Effect of Exercise. Cortisol samples were collected by four students who were interested in the effect of exercise in crowded and uncrowded conditions on cortisol levels. They collected samples immediately after completing four weight-lifting exercises, once when the athletic center was crowded and once when it was uncrowded. Their PM circadian sample was used as a baseline. Data are presented as mean μg/dL + SEM.
Perhaps a more parsimonious explanation is that any exercise regime is really part of an unrealized “decompression” strategy and cortisol samples taken during this time tend to reflect a point at which cortisol levels tend to be lower (Average bar represents a single mean exercise level for each subject rather than separate crowded and non-crowded levels and when compared to PM Base t(3)=9.09, p < 0.01.) Notice the relatively high basal PM levels for subjects in this group.
3. Group Experiment: Effect of High Dive Exposure (within-subjects, N=4)
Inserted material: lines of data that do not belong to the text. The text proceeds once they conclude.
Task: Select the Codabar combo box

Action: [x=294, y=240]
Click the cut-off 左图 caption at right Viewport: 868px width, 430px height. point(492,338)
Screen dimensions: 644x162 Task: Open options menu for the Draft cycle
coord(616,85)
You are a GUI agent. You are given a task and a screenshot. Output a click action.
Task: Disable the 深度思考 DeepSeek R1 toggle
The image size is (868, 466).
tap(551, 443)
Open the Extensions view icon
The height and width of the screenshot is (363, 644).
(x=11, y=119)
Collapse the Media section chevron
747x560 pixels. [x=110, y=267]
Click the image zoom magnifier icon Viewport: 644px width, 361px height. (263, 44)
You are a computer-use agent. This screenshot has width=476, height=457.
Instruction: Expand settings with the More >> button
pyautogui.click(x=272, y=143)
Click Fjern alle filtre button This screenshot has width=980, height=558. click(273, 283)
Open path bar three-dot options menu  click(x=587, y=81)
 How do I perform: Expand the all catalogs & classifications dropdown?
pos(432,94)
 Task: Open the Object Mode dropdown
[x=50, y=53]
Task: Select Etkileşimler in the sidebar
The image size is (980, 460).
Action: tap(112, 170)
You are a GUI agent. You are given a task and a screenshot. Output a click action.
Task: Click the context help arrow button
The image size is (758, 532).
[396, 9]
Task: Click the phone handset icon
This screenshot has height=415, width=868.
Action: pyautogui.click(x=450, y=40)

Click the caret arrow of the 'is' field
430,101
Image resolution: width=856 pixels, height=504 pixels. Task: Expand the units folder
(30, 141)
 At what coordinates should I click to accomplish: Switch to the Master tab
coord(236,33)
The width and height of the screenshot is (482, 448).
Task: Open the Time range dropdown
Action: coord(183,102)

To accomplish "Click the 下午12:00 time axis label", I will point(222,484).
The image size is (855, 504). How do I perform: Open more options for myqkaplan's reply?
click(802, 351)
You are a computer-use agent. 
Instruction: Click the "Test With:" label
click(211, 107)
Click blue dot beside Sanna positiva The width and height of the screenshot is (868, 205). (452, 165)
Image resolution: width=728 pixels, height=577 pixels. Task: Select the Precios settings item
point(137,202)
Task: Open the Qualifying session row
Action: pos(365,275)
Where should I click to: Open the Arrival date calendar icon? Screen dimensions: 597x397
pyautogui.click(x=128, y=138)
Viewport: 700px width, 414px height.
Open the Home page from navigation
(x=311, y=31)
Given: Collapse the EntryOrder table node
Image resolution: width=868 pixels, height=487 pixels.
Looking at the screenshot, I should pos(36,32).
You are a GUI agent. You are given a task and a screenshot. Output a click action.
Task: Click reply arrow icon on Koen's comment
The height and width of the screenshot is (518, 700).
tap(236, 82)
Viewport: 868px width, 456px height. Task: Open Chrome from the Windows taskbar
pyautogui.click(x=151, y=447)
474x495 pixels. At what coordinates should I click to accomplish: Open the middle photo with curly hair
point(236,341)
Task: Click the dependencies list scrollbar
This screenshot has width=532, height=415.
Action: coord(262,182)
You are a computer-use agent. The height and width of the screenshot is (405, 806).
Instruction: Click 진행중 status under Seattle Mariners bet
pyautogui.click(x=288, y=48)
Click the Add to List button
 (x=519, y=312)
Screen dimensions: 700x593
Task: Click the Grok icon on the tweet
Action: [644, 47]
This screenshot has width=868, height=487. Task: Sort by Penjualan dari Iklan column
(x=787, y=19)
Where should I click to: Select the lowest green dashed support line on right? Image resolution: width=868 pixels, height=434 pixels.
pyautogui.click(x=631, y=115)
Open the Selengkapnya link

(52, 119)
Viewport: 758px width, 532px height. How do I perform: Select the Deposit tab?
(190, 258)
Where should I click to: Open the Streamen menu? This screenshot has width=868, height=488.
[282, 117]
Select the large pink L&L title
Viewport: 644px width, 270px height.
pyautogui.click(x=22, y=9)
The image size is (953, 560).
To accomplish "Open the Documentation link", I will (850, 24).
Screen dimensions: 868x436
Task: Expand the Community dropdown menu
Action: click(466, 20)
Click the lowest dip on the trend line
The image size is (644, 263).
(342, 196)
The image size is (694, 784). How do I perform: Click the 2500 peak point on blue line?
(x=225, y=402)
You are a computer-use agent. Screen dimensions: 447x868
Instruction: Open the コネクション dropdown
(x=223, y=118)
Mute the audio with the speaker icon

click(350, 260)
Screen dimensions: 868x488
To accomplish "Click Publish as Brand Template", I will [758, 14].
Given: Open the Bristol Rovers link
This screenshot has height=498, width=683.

Although no significant effects were observed by this group, this experiment illustrates the free creative process that students really seem to enjoy with this paradigm. This group was interested in examining the effect of being on the high dive on cortisol levels. They hypothesized that exposure to the high dive would serve as an acute stressor and would produce a significant increase in salivary cortisol, which would be especially noticeable in the group members who did not have experience on the high dive (two were experienced, two did their best to avoid heights and had never been on the high dive). They went to the athletic center as a group and collected a sample at the base of the high dive (pre-climb). Then each participant individually ascended the ladder and went to the end of the diving board, remaining there for two minutes. Another saliva sample was collected two minutes after climbing down from the board. As Figure 5 shows, there was no effect of high dive exposure. The group members were surprised by these data, as heart rate data collected at the same time showed a marked increase. One possibility that they offered was that the anticipation of doing the experiment may have been a stressor itself, stimulating the negative feedback system and producing low cortisol levels. This is certainly a feasible contributor toward lower cortisol levels. Another possibility is that their sampling schedule did not allow for cortisol to reach peak levels in the saliva, and that the sample should have been taken 10–20 minutes after the diving board exposure.
Figure 5.
Effect of High Dive Exposure. Four students collected saliva samples before and after a two minute exposure to the high dive. Data are presented as mean μg/dL + SEM.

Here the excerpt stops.